Ich bin mit LG sehr zufrieden!
Derzeit habe ich das LG G2, wirklich ein Hammer Teil!
Das Gibt es glaube ich auch für ca. 250€ gebraucht oder teilweise auch für 299€ bei MediaMakrt, wenn die grad ne Aktion haben.

Das Xperia Z ist viel zu klobig, hat nen kleineres Display wie das G2 und ist dabei noch größer.


----------



## Dreiradsimulator (13. Juni 2014)

Er möchte das xperia z holen. Hat es schnelles inet und Gutes WLAN Empfang? ( Ich z.b. hab schnelle Verbindung , welche durch den arschlamen singlecore a5 gebremst wird)


----------



## Pseudoephedrin (13. Juni 2014)

*AW: Android Smartphone gute Soundqualität- Max. 250 Kröten*



Dreiradsimulator schrieb:


> Er möchte das xperia z holen. Hat es schnelles inet und Gutes WLAN Empfang? ( Ich z.b. hab schnelle Verbindung , welche durch den arschlamen singlecore a5 gebremst wird)


ja. es ist merklich schneller und der rest hängt vom empfang ab.


----------



## wAi_PaYnE (13. Juni 2014)

*AW: Android Smartphone gute Soundqualität- Max. 250 Kröten*

Das Xperia Z hat nen Snapdragon S4 pro Quad-Core mit 1,5Ghz pro Krait 200 kern(Cortex A15 ähnlich), des sollte jedenfalls nicht die Verbindung bremsen^^


----------



## Dreiradsimulator (13. Juni 2014)

Ok vielen dank für eure Hilfe.
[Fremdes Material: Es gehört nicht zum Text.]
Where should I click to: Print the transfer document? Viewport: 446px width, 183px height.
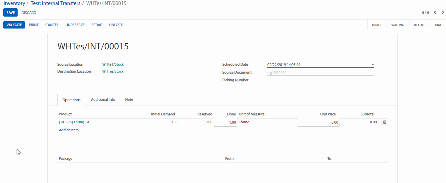click(x=34, y=25)
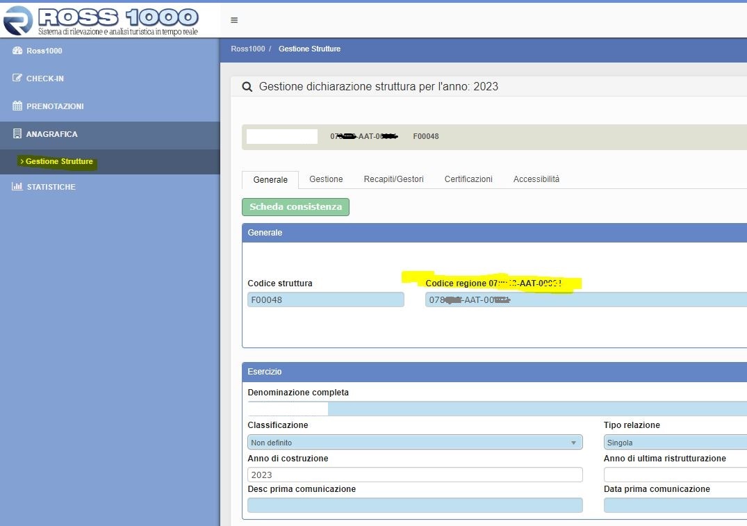Image resolution: width=747 pixels, height=526 pixels.
Task: Click the Codice struttura field
Action: tap(325, 300)
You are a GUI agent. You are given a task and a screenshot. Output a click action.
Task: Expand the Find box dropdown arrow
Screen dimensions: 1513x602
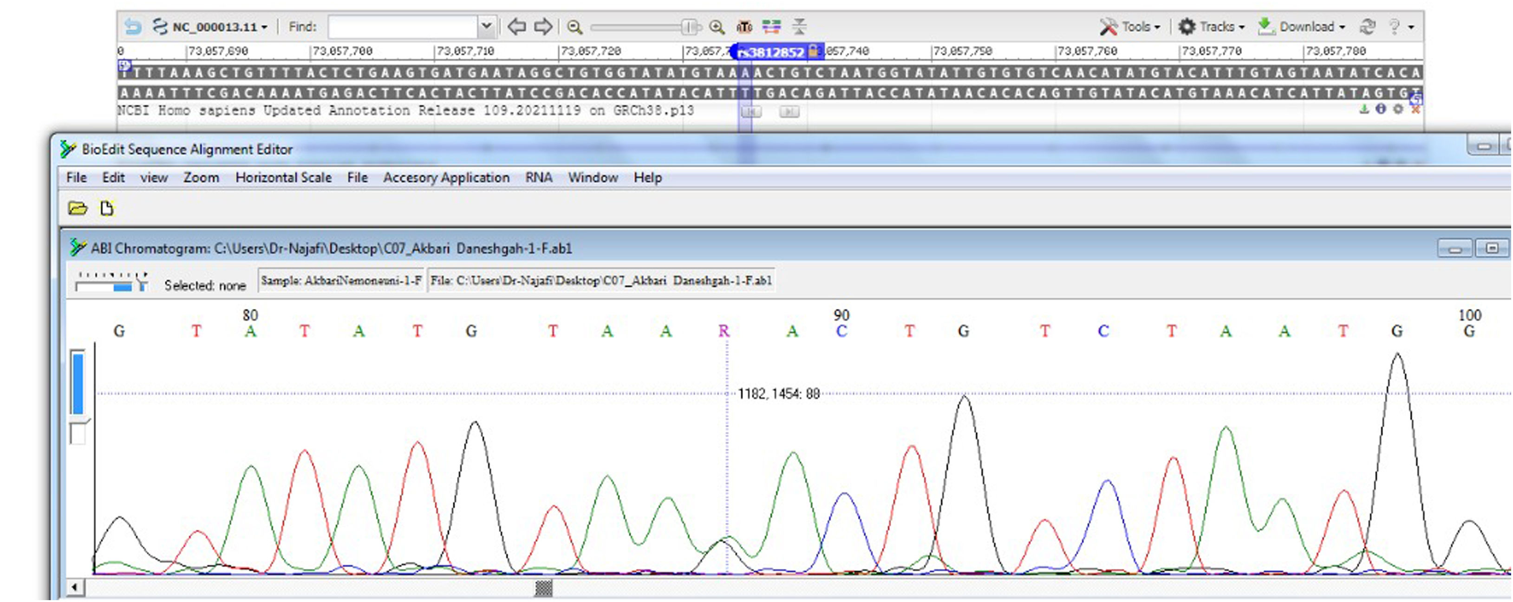(x=486, y=27)
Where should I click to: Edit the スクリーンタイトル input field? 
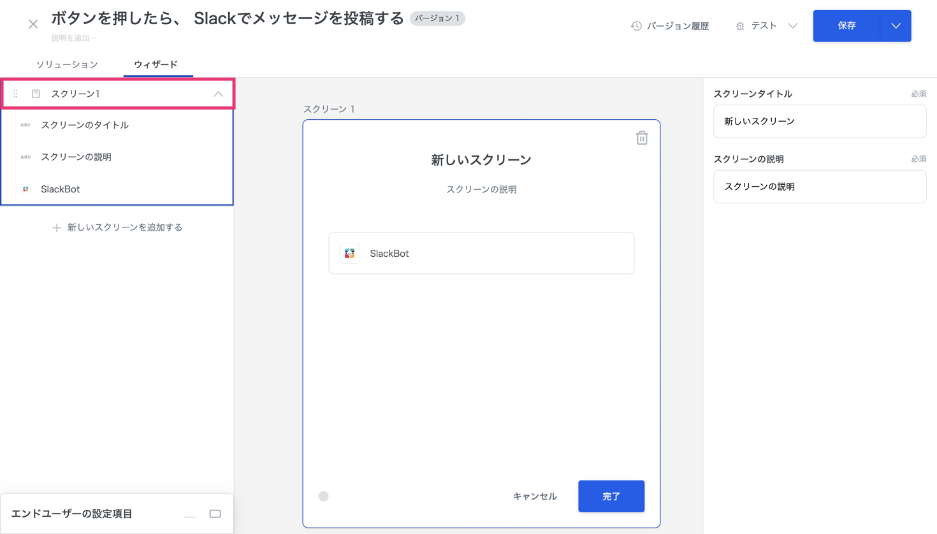click(819, 121)
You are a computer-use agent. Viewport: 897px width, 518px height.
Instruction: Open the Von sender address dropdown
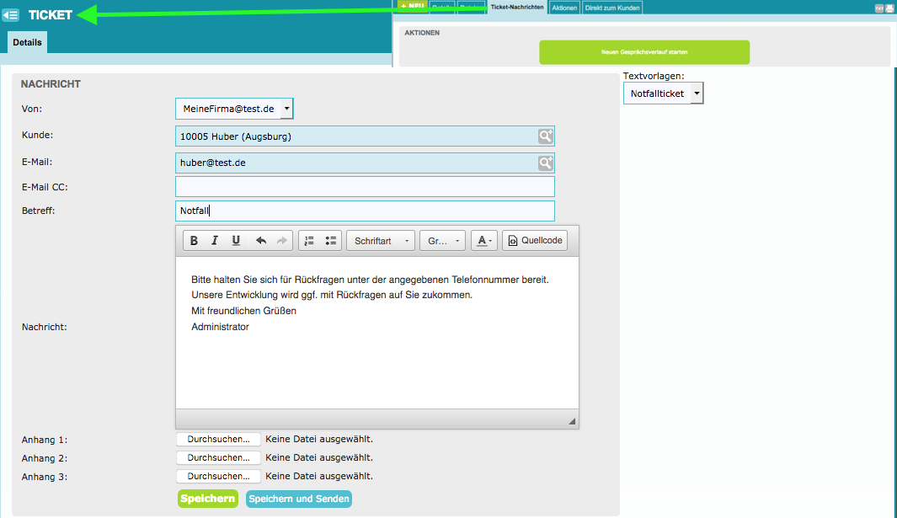[x=286, y=109]
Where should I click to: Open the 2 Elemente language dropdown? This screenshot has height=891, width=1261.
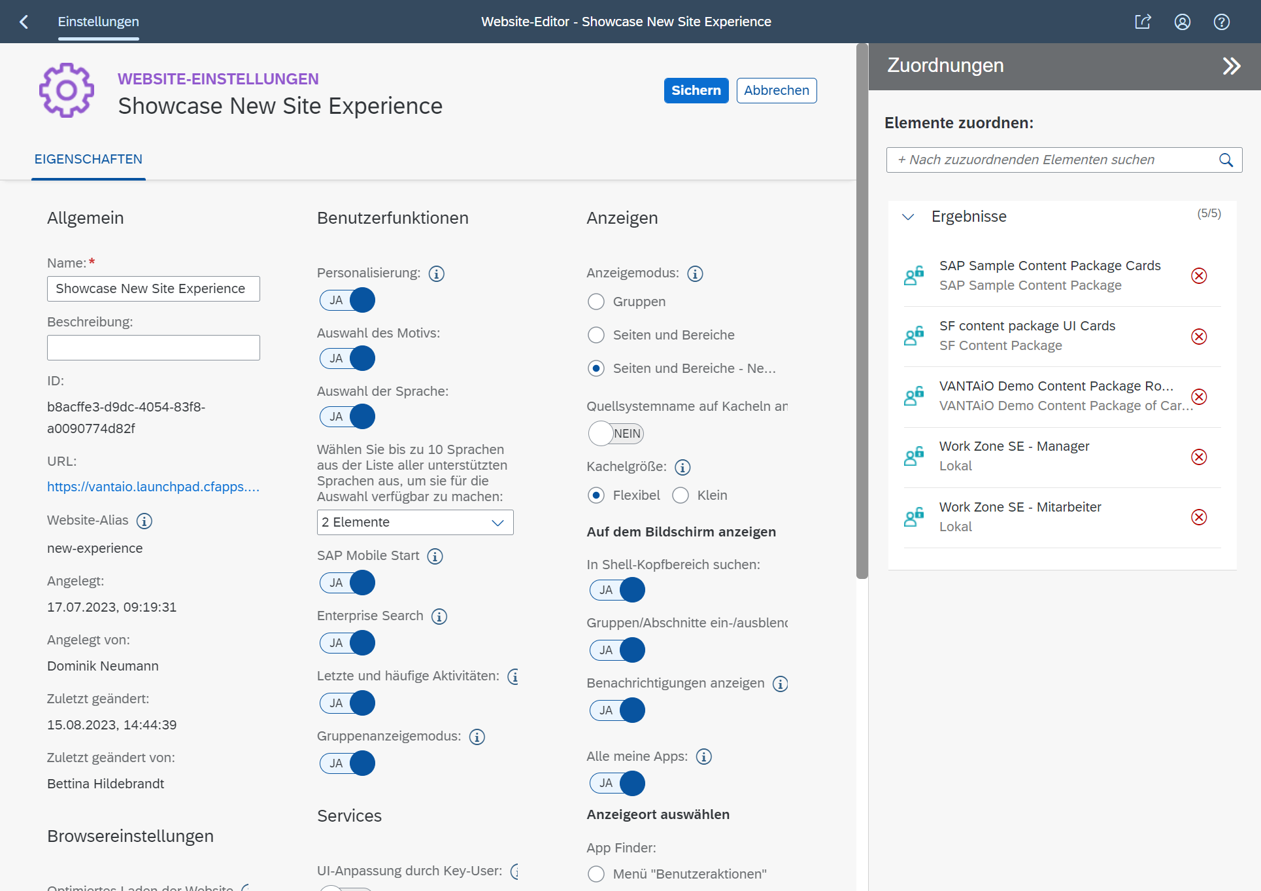tap(414, 522)
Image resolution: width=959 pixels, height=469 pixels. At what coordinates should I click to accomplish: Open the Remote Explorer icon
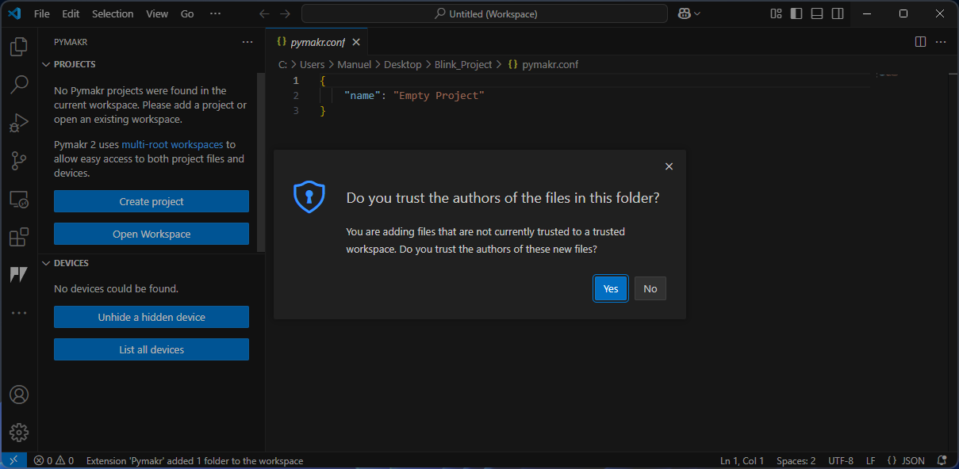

Die Soundqualität ist wrsch. Auch gut, ne( hatte mal das xperia tipo, Musik hören war so toll auf dem Teil) . Ich denk die Soundqualität hängt dann auch von den Kopfhörern ab, oder?


----------



## Pseudoephedrin (13. Juni 2014)

*AW: Android Smartphone gute Soundqualität- Max. 250 Kröten*



Dreiradsimulator schrieb:


> Ok vielen dank für eure Hilfe. Die Soundqualität ist wrsch. Auch gut, ne( hatte mal das xperia tipo, Musik hören war so toll auf dem Teil) . Ich denk die Soundqualität hängt dann auch von den Kopfhörern ab, oder?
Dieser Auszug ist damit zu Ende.